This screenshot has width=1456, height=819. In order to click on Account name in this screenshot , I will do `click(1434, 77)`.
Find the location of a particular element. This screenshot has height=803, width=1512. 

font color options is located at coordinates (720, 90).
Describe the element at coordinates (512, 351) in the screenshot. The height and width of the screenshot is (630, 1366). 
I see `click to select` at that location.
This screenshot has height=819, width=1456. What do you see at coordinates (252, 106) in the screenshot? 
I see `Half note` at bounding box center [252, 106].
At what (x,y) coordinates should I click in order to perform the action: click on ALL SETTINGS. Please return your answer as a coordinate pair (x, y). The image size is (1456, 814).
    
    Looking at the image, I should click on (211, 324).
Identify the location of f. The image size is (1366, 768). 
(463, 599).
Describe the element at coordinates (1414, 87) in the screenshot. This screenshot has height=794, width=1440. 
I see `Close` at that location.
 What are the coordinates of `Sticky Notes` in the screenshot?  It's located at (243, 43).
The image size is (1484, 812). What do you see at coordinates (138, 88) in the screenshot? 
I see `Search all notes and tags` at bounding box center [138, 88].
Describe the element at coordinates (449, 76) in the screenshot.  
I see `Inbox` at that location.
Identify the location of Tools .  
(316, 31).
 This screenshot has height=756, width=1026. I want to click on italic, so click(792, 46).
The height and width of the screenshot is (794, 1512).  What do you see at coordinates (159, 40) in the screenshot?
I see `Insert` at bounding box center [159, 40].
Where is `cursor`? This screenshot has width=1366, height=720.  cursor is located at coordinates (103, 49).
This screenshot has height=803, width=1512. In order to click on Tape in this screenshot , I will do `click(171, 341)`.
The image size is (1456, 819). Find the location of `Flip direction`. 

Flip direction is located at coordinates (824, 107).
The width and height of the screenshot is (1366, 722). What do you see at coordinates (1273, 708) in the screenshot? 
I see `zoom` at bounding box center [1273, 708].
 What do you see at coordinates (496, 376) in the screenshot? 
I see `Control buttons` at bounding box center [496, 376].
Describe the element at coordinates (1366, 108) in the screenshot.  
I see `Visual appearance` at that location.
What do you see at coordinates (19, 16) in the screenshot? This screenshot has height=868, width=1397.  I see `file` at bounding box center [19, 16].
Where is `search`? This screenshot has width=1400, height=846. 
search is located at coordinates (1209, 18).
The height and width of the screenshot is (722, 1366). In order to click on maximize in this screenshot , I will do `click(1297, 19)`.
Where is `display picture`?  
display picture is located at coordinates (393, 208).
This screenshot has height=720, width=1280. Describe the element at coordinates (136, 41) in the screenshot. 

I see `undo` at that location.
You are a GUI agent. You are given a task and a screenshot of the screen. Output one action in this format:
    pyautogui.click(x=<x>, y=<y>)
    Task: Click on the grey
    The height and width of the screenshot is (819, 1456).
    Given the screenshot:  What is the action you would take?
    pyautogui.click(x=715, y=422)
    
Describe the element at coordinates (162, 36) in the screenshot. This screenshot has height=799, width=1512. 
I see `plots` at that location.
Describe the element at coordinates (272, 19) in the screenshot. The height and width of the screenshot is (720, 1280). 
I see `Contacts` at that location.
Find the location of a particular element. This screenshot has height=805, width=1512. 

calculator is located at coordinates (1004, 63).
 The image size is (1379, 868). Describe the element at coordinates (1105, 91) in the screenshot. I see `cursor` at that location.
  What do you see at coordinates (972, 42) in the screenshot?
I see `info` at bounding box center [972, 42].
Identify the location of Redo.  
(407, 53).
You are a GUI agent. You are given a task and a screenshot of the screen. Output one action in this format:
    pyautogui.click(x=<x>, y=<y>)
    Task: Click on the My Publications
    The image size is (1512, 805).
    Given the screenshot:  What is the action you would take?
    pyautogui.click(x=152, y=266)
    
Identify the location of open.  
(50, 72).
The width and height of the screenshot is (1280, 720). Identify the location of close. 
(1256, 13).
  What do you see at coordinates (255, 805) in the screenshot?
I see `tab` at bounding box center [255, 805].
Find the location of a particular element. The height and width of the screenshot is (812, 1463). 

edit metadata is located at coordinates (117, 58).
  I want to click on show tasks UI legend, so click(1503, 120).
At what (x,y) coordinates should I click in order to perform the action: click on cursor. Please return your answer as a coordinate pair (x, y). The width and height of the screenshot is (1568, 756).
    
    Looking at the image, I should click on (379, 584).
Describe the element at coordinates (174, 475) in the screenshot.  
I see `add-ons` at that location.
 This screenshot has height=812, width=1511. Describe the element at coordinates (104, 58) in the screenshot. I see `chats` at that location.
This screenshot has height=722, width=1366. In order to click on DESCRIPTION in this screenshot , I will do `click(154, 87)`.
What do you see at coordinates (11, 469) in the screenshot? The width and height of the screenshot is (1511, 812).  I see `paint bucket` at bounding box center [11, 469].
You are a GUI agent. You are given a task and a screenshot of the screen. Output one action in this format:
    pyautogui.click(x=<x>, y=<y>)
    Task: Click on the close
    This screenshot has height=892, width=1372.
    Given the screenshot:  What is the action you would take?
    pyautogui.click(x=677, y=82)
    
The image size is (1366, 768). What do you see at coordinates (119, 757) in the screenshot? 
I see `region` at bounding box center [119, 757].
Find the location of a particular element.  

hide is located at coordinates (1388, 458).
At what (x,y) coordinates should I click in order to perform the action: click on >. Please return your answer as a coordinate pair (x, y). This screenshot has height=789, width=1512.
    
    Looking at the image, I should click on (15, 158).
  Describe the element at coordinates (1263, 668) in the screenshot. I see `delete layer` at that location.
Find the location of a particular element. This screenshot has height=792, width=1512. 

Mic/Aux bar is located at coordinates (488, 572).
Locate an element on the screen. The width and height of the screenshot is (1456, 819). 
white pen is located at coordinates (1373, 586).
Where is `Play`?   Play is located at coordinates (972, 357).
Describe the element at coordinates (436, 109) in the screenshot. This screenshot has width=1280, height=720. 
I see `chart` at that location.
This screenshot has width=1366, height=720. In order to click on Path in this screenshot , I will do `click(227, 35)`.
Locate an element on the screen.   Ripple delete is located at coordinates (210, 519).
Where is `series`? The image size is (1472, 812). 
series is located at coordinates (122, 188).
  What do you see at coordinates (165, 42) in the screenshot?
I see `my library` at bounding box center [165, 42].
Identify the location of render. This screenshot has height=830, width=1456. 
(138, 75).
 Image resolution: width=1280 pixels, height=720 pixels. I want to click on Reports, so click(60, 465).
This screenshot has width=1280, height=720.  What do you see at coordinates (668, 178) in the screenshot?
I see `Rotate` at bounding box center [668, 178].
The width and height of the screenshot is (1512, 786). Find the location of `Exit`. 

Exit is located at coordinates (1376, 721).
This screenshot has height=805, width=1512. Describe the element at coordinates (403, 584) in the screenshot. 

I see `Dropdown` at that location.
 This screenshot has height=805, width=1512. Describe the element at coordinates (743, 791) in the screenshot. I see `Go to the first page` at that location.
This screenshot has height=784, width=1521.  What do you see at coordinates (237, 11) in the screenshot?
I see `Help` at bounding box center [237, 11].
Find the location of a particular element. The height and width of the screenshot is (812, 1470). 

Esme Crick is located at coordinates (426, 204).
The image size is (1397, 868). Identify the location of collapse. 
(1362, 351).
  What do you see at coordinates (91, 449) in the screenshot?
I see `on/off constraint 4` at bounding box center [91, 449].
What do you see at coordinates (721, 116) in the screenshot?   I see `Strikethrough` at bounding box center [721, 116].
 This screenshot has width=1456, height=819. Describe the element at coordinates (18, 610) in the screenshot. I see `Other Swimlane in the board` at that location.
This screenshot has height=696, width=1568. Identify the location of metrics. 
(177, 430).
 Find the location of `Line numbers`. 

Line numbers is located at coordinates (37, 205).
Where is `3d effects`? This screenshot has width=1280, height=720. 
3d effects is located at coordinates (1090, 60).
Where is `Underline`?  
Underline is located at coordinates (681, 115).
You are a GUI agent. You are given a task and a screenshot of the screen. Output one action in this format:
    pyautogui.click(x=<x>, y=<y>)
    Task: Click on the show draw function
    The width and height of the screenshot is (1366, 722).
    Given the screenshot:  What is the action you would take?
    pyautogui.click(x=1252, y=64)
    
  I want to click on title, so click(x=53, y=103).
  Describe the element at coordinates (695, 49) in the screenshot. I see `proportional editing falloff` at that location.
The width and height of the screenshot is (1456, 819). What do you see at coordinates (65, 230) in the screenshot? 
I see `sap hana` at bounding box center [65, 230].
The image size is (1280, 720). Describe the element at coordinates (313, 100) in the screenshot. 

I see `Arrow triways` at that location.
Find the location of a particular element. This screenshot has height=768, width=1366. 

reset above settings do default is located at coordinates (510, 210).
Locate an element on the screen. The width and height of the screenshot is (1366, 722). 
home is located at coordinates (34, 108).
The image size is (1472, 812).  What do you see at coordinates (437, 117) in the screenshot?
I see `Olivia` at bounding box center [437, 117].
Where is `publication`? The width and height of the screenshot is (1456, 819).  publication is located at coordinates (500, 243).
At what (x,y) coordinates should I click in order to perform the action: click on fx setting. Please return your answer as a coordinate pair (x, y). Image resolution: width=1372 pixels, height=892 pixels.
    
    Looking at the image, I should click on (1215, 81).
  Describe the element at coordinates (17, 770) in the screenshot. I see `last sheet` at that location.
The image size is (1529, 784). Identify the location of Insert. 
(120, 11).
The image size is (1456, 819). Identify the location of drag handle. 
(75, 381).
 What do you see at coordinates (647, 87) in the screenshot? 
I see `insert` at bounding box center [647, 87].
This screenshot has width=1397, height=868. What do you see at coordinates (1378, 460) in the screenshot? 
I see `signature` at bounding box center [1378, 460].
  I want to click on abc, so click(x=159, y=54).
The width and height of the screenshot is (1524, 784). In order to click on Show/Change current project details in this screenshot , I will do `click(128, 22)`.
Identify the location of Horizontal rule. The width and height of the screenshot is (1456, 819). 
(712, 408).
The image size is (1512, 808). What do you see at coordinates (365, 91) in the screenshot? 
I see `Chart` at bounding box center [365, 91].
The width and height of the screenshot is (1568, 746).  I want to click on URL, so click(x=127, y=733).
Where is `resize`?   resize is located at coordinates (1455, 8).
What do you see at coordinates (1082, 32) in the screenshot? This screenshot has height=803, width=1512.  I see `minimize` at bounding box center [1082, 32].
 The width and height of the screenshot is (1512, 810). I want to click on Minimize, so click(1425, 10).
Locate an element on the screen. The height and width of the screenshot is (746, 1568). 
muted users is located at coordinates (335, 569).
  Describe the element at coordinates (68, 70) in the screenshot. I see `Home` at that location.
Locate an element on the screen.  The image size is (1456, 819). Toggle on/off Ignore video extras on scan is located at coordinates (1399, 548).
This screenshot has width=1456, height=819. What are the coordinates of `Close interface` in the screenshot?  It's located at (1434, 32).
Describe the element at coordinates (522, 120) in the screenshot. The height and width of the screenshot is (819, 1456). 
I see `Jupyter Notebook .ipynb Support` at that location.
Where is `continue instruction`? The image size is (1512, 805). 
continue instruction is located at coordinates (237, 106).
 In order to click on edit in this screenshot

_ _ _ _ _ _ _

PROBLEM TO WORK ON = Can you print the material word for word, starting at its first line and stopping after the line that contains "(463, 599)."?

RESULT OF THE TASK =
This screenshot has width=1456, height=819. In order to click on Account name in this screenshot , I will do `click(1434, 77)`.
Find the location of a particular element. This screenshot has height=803, width=1512. 

font color options is located at coordinates (720, 90).
Describe the element at coordinates (512, 351) in the screenshot. The height and width of the screenshot is (630, 1366). 
I see `click to select` at that location.
This screenshot has height=819, width=1456. What do you see at coordinates (252, 106) in the screenshot? 
I see `Half note` at bounding box center [252, 106].
At what (x,y) coordinates should I click in order to perform the action: click on ALL SETTINGS. Please return your answer as a coordinate pair (x, y). The image size is (1456, 814).
    
    Looking at the image, I should click on (211, 324).
Identify the location of f. The image size is (1366, 768). 
(463, 599).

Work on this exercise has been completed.